Navid, Ade and Silver Woodlove
Navid is still reeling from finding out that his dad employs underage girls for his films, and decides to confront his father. The talk goes well, and Mr. Shirazi says he's glad his son told him and he's going to address the matter right away. But when Caitlin comes up to Navid in a huff saying she got fired and it's all his fault, he discovers that his father knew she was underage, and there are more girls just like her. Wow, who didn't see that coming?
When Navid goes to talk to his father again, he gets chastised for interfering and told that he has no business questioning the privileged life he's been given. On top of all this, Ade tells Navid that he can't be her date for her magazine launch -- Vic has roped in Joe Jonas to be her publicity-approved arm candy.
Not one to stand idly by without a really stupid plan, Navid enlists Silver to audition at his father's studio and find out if he really is employing underage girls. Silver is really getting some investigative journalism experience under her belt, she's like Nellie Bly incarnate...only, you know, dressed like a porn star. We get the necessary information and some excellent porn star banter out of the investigation, and Navid is forced to see his father in a new light. He goes to the school advisor and asks to withdraw his essay praising his father from his Stanford application, and when she asks why he blurts out that his father is a child pornographer. That's probably information that shouldn't be spread around, since it's immediately related to the principal.
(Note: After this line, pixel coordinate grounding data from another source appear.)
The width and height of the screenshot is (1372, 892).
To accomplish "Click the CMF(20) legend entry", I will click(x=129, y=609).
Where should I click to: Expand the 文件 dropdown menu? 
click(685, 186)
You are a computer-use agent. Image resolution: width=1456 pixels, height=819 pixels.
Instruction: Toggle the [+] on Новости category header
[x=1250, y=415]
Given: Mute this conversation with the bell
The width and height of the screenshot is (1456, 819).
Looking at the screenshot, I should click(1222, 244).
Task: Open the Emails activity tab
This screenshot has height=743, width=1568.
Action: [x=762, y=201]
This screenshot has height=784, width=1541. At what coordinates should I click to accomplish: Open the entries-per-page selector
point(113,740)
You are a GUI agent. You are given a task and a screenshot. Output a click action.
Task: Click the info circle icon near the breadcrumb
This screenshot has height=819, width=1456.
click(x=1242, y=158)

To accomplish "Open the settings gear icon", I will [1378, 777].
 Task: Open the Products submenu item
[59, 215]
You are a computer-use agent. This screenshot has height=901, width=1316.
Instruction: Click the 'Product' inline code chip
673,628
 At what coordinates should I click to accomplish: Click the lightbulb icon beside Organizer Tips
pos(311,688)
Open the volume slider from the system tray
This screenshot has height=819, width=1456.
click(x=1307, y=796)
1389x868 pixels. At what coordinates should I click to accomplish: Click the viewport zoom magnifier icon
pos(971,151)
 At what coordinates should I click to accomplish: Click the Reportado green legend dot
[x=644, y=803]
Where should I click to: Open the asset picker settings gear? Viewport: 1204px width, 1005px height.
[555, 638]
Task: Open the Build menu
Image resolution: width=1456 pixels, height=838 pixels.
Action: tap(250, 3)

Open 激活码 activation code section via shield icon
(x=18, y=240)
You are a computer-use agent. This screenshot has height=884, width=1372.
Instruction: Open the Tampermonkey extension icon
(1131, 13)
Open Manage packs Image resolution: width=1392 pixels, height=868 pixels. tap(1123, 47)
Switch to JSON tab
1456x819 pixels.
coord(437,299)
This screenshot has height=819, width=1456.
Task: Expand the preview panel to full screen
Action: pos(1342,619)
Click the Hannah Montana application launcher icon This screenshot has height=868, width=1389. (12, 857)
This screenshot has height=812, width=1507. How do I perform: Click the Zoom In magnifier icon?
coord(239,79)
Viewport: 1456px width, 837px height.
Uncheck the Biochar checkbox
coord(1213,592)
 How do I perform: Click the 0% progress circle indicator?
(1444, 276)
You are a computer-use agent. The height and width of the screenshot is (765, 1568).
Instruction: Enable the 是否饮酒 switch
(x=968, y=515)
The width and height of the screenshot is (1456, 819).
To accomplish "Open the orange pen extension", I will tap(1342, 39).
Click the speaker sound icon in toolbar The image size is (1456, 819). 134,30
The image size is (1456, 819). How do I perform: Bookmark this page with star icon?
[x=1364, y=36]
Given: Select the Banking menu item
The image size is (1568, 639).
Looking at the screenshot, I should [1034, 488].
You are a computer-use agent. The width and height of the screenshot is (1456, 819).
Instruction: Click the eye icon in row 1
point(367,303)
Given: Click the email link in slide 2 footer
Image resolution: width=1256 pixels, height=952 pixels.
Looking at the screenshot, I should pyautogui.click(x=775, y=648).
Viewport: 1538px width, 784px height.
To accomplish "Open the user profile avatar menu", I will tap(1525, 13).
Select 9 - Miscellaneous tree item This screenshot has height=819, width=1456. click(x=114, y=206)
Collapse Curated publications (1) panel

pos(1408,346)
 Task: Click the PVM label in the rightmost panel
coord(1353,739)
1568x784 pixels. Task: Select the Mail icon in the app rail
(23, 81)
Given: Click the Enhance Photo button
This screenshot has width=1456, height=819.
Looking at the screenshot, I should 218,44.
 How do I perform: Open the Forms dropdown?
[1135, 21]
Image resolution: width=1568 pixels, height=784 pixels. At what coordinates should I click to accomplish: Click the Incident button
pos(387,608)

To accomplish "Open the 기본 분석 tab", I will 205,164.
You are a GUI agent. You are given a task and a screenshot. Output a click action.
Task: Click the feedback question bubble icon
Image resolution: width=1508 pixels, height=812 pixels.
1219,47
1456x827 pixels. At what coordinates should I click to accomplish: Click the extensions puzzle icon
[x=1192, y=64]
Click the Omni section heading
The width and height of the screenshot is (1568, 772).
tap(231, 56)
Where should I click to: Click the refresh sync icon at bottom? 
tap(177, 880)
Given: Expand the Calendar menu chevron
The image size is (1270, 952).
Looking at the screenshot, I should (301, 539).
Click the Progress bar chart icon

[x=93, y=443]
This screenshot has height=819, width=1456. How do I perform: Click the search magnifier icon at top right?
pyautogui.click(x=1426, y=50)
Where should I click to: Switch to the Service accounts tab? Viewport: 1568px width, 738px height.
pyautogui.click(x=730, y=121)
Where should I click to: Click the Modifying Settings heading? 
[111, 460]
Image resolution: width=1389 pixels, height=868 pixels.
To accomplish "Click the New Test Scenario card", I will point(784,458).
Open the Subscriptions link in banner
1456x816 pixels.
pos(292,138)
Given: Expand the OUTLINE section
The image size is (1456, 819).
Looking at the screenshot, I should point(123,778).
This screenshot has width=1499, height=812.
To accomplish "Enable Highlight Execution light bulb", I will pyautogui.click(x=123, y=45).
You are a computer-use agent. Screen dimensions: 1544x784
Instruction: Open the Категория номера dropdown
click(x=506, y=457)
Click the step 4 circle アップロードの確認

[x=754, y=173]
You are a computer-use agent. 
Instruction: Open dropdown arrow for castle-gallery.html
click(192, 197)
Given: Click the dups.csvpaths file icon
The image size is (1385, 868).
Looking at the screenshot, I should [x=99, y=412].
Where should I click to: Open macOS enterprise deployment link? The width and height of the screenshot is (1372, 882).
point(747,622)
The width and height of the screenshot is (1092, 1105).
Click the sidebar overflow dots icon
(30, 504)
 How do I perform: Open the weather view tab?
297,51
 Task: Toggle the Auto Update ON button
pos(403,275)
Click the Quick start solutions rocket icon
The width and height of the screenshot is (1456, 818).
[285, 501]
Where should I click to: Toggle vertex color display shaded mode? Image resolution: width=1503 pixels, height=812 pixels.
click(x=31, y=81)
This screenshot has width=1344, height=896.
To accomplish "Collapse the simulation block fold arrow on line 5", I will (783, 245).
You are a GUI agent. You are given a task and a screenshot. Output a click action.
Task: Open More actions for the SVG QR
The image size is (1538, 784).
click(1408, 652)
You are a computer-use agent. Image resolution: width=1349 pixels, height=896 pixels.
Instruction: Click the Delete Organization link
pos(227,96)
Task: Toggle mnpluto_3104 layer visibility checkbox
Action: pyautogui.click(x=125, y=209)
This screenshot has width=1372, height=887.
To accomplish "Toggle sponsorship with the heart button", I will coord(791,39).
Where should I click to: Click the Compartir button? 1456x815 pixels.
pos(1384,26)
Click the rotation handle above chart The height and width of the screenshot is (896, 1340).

Silver tries to comfort Navid at the magazine party, which leads to an almost kiss and some very uncomfortable, significant eye contact. Ordinarily we'd cheer this union on, until Adrianna shows some spine by ditching Joe Jonas in front of the press and introducing her real boyfriend, Navid. Vic is furious, but Ade says she's realized all these people are here for her, and she's going to make a lot of money with or without him. Aw, isn't self confidence great? And all it took was some encouragement from a Jonas brother. He should tour high schools. 2
Still, we can tell this was a stupid move on Ade's part. Vic is a wily, slippery music agent and probably knows a lot more about one-upping his opponents. Plus. Adrianna hasn't exactly proven herself to be a powerful intellect.
What did you guys think of the episode? Will you miss Jen? Do you see the beginning of a beautiful friendship between Ivy and Naomi? What will happen to Shirazi Productions? Where will Beverly Hills get its porn??? Make like a tree and leaf some comments!
Wow...that was terrible.
Notes n' Quotes
Naomi: People love me for my honesty and candor.
Silver: Who are these people, exactly?
Ade: This is really not a good time.
Vic: Why? I'm not busy.
Matthews: Why does our son look like a miniature Robespierre?
(He looks more like Oliver Twist, Ryan. We thought you of all people would get literary references correct.)
Annie: Have you thought about where you want to go yet?
Dix: Yeah, somewhere with beachfront access and a women's mud-wrestling team.
Navid: I saw some of your movies, your work movies.
Mr. Shirazi: Is this about masturbation?
Liam: Talking about rich girls is like talking about LeBron James. The more you do it, the more pissed off you get.
Jen: They were boring and gauche and dressed their babies off the rack.
Silver: I'm actually really nervous about something.
Holly Woodlove: Oh, don't worry. They take girls with small boobs, too.
Ade: Hi, I'm Joe Jonas. Oh, no I'm not....
Naomi: Hos before bros!
Ivy: Yeah, we should make a t-shirt...
Naomi: C'mon, don't leave me hanging!
Ivy: Whatever it takes to shut you up.
- We are finally convinced that Charlie is a good guy. Who else would read college application essays? They are the most insipid bits of prose on the planet.
- We're having a hard time believing Annie and Dixon's reactions to their father's new "friend." At least one of them would be considerably angry, especially since they never see their father.
- Oscar would be able to sense that Naomi's 180 degree shift towards him was motivated by more than activated pheromones. He is a master of deception, he's smarter than that.